» **Records to use**:

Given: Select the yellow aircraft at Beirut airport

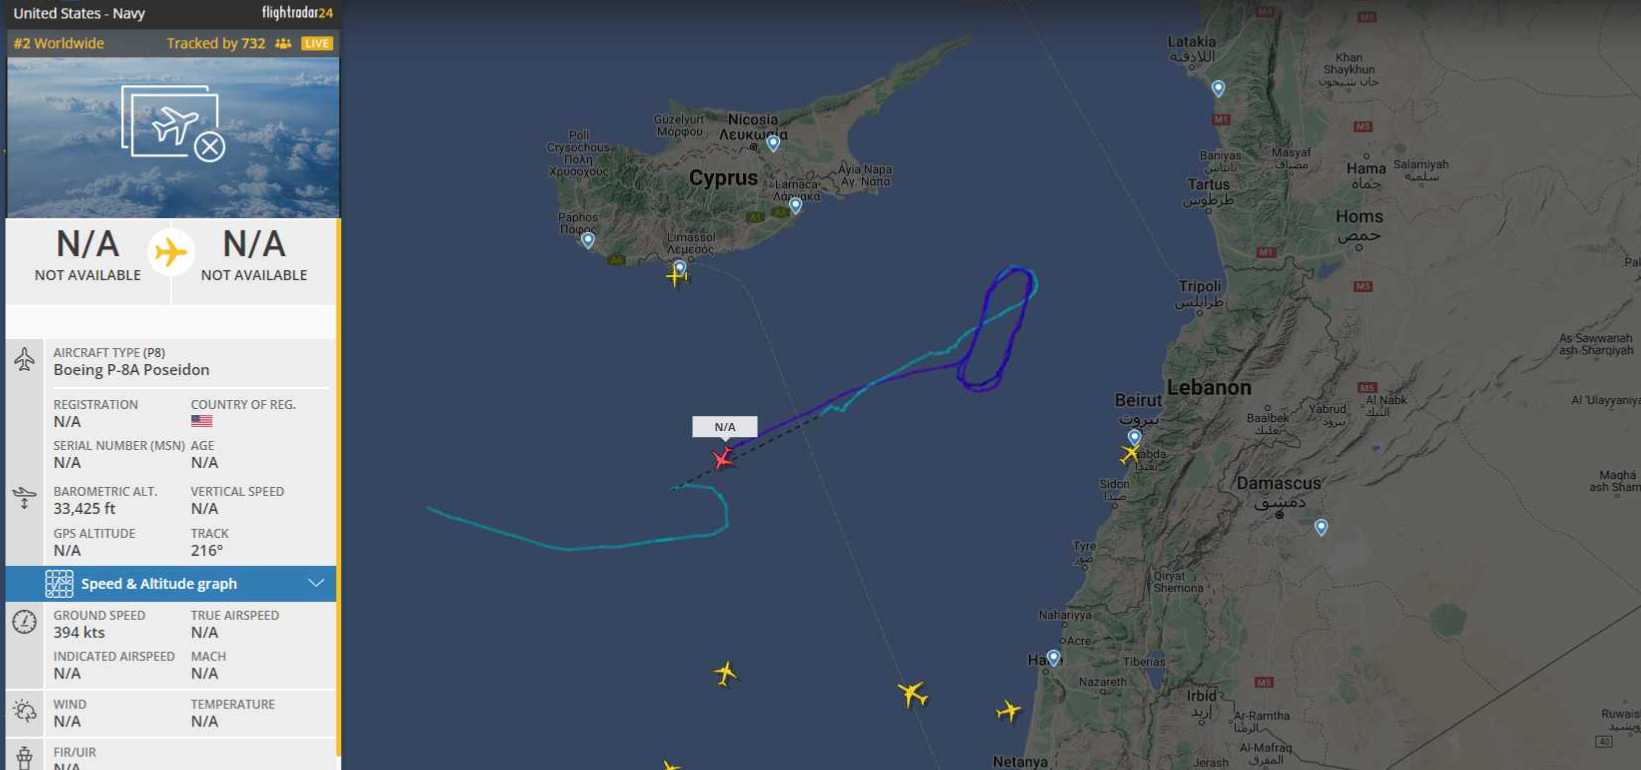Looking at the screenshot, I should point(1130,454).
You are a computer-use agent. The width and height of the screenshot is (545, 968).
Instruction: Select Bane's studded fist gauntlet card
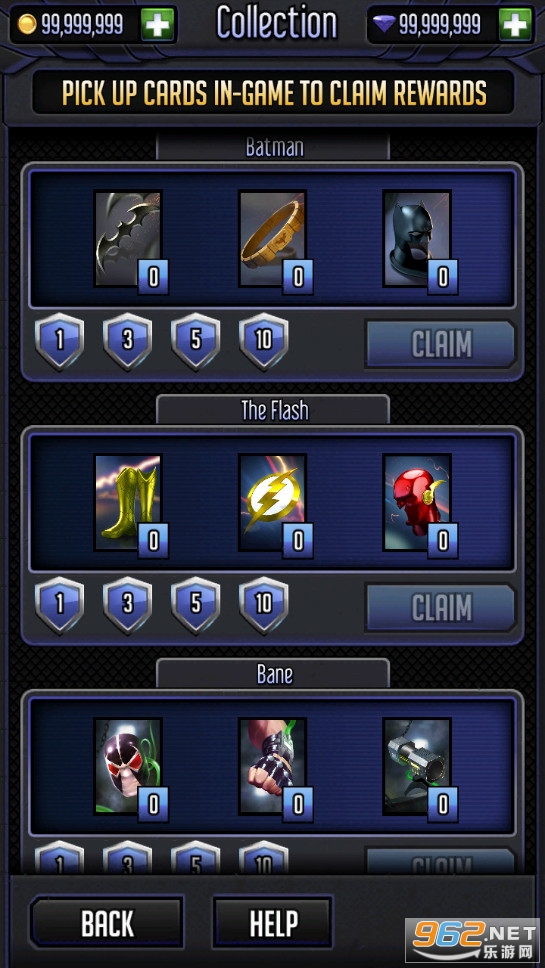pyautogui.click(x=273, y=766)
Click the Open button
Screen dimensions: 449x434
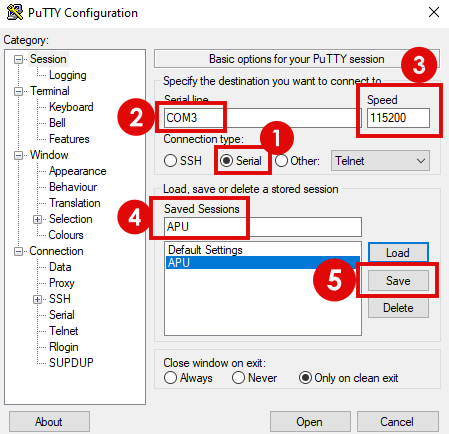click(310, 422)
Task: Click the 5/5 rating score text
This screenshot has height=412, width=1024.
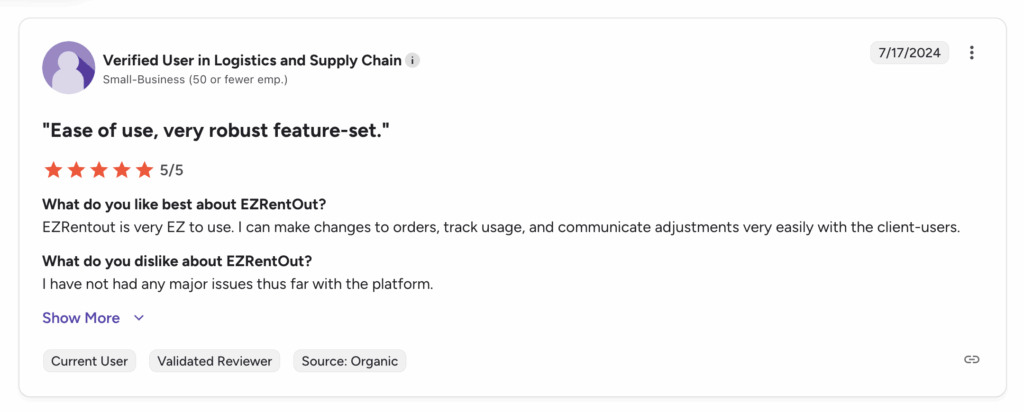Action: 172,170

---

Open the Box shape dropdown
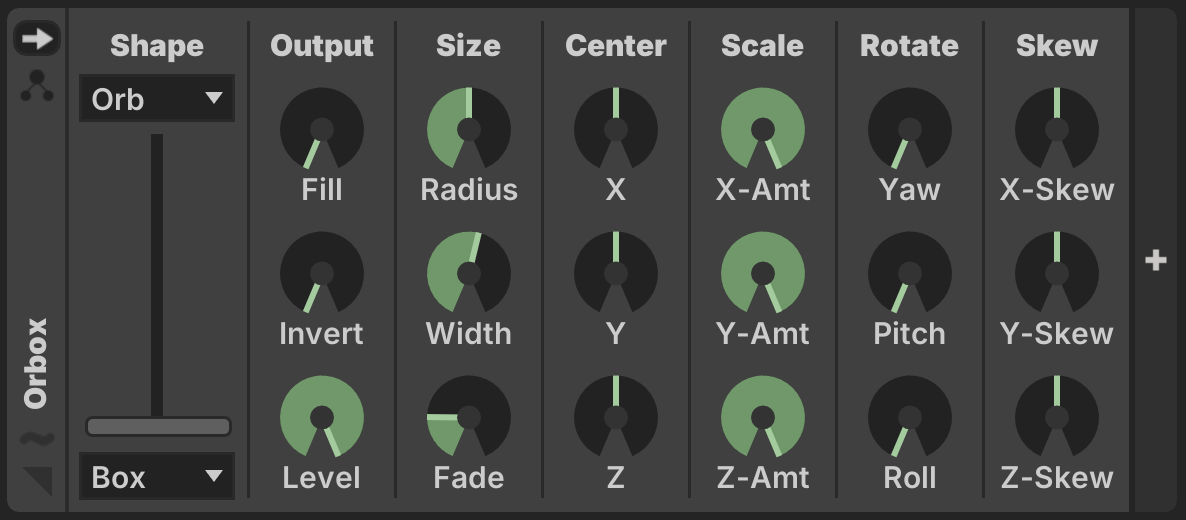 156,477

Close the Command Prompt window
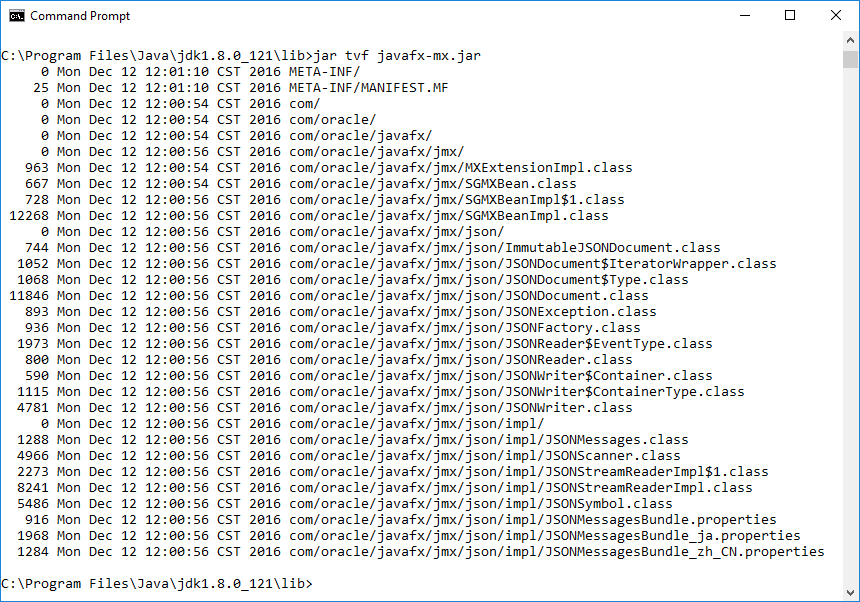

---

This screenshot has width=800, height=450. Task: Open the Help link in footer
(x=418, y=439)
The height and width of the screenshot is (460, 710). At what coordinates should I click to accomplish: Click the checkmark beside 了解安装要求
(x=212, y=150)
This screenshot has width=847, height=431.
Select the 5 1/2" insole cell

» **Task prompt**: Print, without alteration, only the lines above between the one holding "This screenshot has width=800, height=450." and the one holding "Select the 5", inclusive.

» **Solution for this task**:
This screenshot has width=800, height=450. Task: Open the Help link in footer
(x=418, y=439)
The height and width of the screenshot is (460, 710). At what coordinates should I click to accomplish: Click the checkmark beside 了解安装要求
(x=212, y=150)
This screenshot has width=847, height=431.
Select the 5 1/2" insole cell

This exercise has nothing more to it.